Skip the pictures and repeat each line of the data exactly.

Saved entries

=== Section Start ===

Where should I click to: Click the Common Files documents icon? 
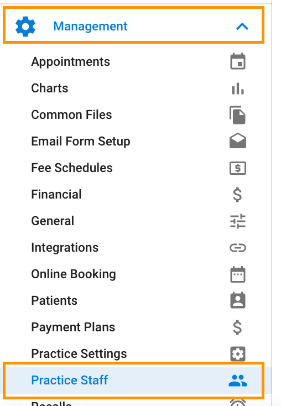click(x=237, y=115)
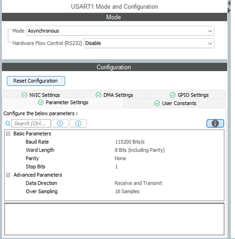Image resolution: width=235 pixels, height=239 pixels.
Task: Collapse the Advanced Parameters group
Action: tap(8, 175)
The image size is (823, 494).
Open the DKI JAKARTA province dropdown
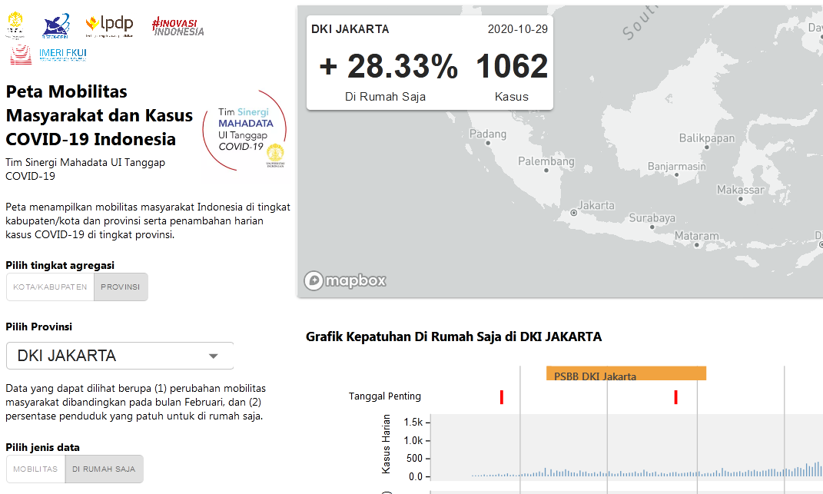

=== Section End ===

### Task solution
Where should I click to: Click the Common Files documents icon? 
click(x=237, y=115)
Image resolution: width=235 pixels, height=239 pixels.
Task: Collapse the Advanced Parameters group
Action: tap(8, 175)
The image size is (823, 494).
Open the DKI JAKARTA province dropdown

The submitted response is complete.